__Your instructions__. Exactly as written, reproduce the lines from the beginning of the data through the line containing "Viewport: 1456px width, 819px height."; the pictures are not reproduced.

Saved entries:
# # # #

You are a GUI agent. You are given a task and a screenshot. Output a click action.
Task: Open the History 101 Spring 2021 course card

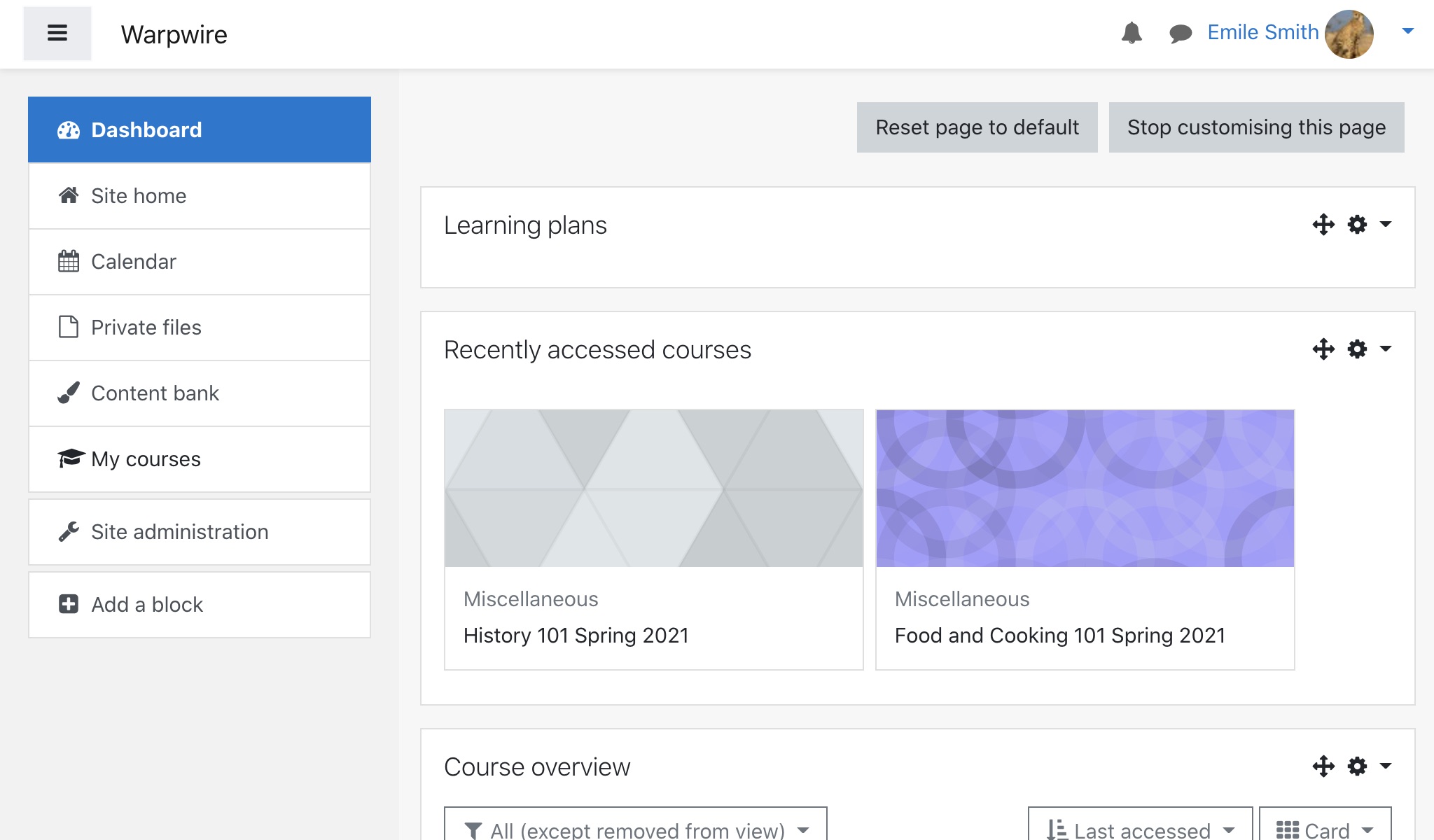coord(576,636)
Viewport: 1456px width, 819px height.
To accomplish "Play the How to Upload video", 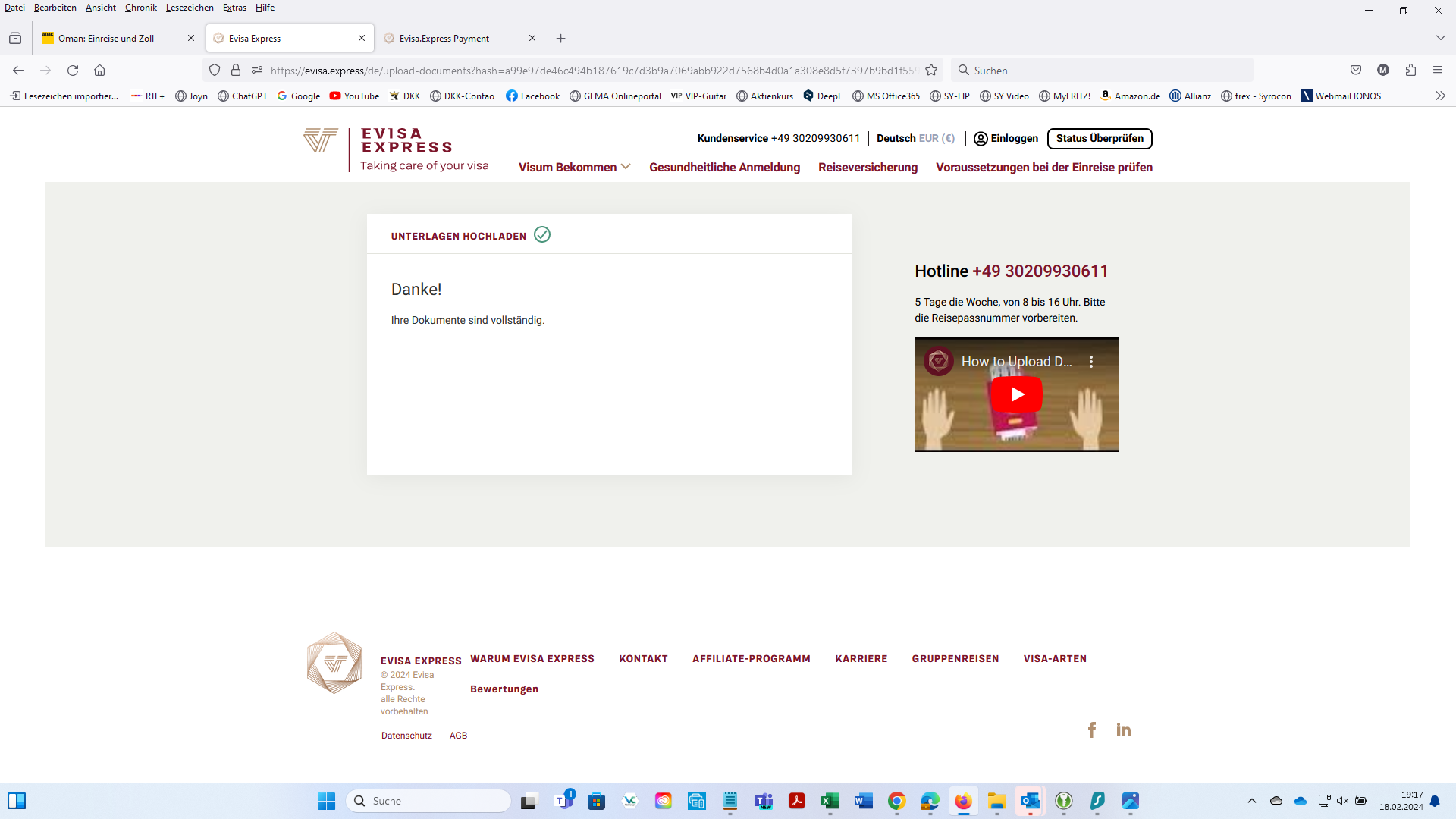I will coord(1016,394).
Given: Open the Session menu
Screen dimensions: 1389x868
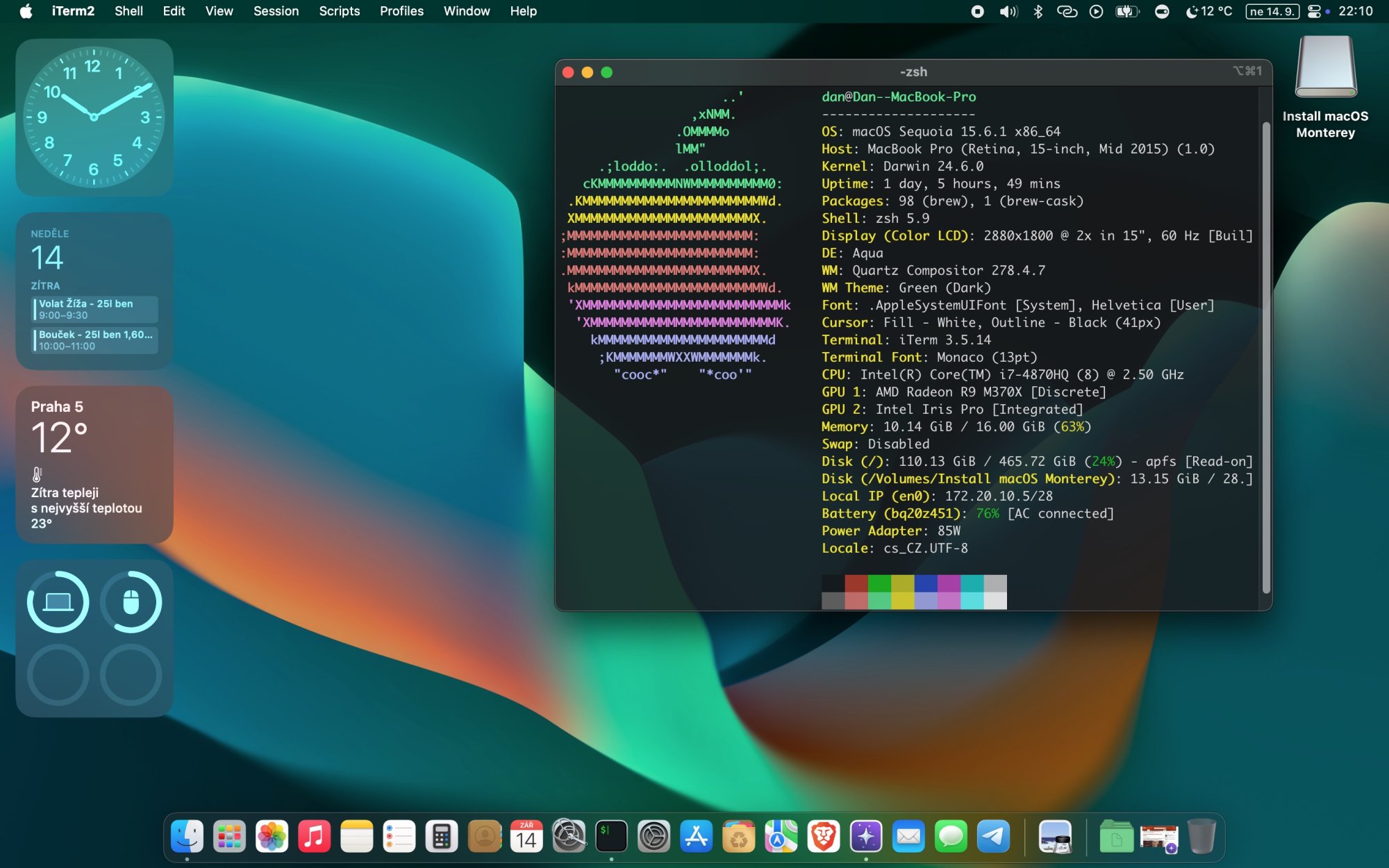Looking at the screenshot, I should pyautogui.click(x=276, y=11).
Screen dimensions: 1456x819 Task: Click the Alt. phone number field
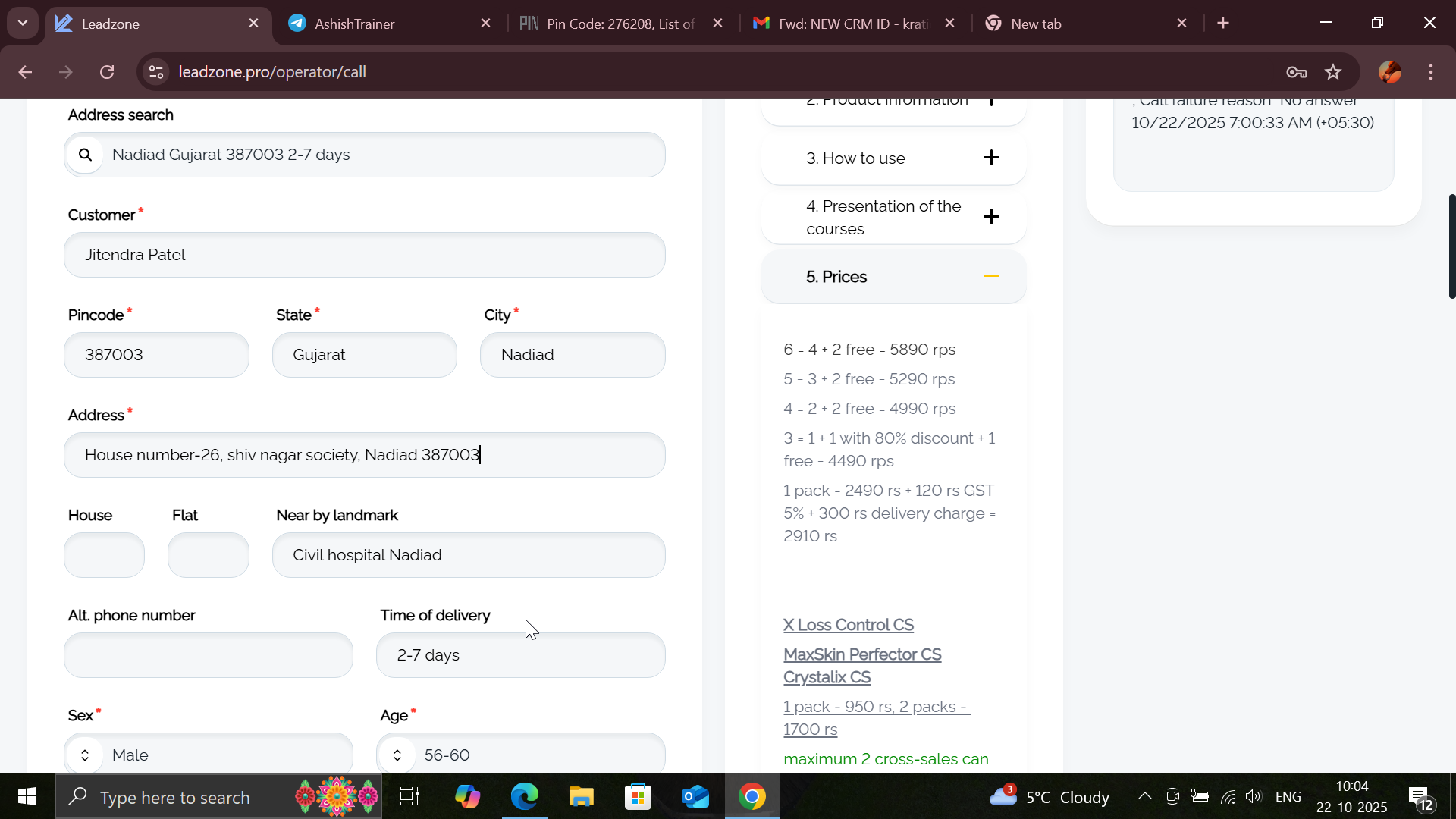tap(209, 655)
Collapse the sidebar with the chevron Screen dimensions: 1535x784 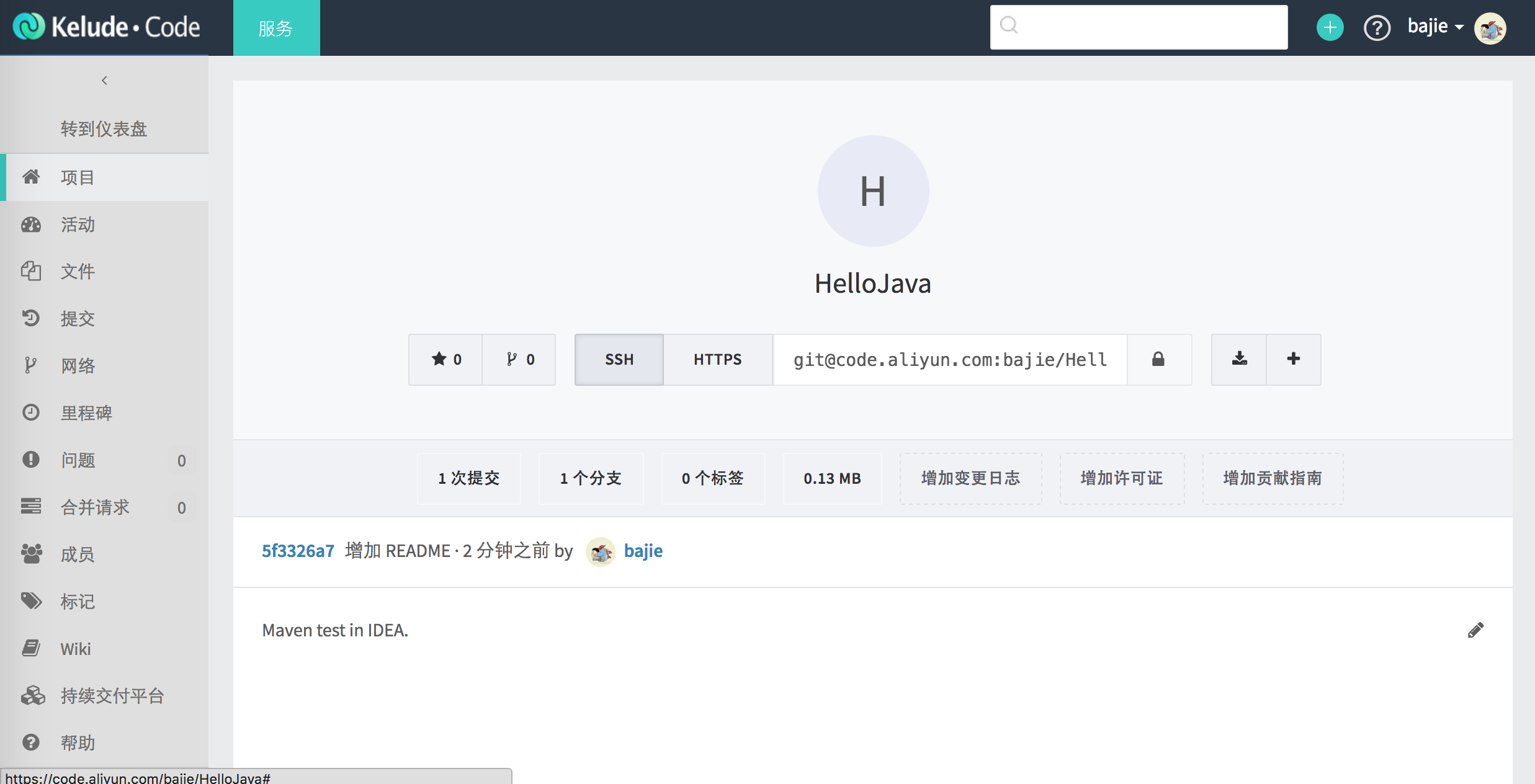click(x=104, y=80)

# # # #

__Task answer__.
You are a GUI agent. You are given a task and a screenshot. Output a click action.
Task: Open the History 101 Spring 2021 course card

coord(576,636)
Viewport: 1456px width, 819px height.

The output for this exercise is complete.